GOF vs Conformal ECO

GOF ECO has proven to be superior to Conformal ECO in several ways based on 50 industry use cases provided by users. The cases involve netlists ranging in size from 100K to 2.5M instance count, and they all use a reference netlist to fix the netlist under ECO without external assistance or guidance files.

In terms of ECO patch size, stability, and effectiveness, GOF outperforms Conformal in most cases. Out of the 50 ECO use cases, GOF produced much smaller ECO patch sizes in six cases, while Conformal only achieved better patch sizes in two cases. However, in some cases, Conformal combined small logic gates into more complicated gates, such as combining four OR and AND gates into an AOI gate, which resulted in a smaller number of ECO patches but did not save actual area.

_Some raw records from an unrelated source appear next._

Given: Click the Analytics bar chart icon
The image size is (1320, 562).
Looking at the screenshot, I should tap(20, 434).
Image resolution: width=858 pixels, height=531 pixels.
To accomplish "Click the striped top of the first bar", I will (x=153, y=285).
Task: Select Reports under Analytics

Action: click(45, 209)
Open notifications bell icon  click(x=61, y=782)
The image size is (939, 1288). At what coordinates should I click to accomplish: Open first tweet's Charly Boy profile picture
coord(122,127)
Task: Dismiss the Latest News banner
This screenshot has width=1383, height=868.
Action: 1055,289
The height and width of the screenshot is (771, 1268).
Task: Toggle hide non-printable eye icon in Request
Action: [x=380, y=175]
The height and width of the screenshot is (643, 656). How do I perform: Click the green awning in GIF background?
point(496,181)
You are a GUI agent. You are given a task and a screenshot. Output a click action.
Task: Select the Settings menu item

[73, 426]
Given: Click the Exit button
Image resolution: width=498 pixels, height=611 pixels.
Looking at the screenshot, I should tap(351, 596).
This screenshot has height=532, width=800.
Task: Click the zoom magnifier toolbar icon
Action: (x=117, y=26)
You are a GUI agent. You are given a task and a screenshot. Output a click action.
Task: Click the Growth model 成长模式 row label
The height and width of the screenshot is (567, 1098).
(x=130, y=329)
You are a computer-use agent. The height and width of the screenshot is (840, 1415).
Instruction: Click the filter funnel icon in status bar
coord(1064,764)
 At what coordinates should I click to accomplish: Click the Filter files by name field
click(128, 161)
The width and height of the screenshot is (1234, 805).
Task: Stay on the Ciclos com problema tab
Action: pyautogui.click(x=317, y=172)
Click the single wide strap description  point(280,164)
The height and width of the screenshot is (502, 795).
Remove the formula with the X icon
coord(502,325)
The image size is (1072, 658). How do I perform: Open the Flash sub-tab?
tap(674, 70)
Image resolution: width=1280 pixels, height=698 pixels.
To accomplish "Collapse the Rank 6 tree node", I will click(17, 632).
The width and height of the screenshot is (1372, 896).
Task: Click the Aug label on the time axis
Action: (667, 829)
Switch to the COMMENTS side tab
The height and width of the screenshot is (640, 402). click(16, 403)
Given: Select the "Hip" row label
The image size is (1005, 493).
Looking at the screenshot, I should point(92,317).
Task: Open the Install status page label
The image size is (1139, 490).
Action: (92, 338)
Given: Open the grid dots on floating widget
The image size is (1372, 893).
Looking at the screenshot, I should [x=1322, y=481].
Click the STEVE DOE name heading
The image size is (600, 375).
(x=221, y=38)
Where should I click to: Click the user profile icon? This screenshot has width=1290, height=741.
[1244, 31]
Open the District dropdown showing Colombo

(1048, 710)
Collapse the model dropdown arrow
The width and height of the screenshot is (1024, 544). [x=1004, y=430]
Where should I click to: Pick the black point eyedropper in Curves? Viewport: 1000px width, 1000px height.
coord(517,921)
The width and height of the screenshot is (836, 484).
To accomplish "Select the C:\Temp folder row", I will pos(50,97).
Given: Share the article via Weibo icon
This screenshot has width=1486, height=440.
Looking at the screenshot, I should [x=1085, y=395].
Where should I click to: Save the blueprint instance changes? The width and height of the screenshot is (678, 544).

GOF proved to be more reliable than Conformal in obtaining equivalent ECO result netlists, achieving equivalent results in all three cases where Conformal failed to do so. In fact, Conformal even encountered a hang-up in one of these cases. However, both GOF and Conformal were unsuccessful in fixing one major ECO case. The remaining 38 cases yielded similar results between GOF and Conformal.

GOF has very good control of memory usage starting from Version 7, comparing with previous versions, and the above use cases all have similar memory usage between GOF and Conformal. Nevertheless, Conformal remains faster than GOF, with GOF being slower by an average of 50%. Conformal performs much faster than GOF when the netlist size is small, with a gate count of around 200K or less. However, Conformal loses its speed advantage when the netlist gate count exceeds 500K.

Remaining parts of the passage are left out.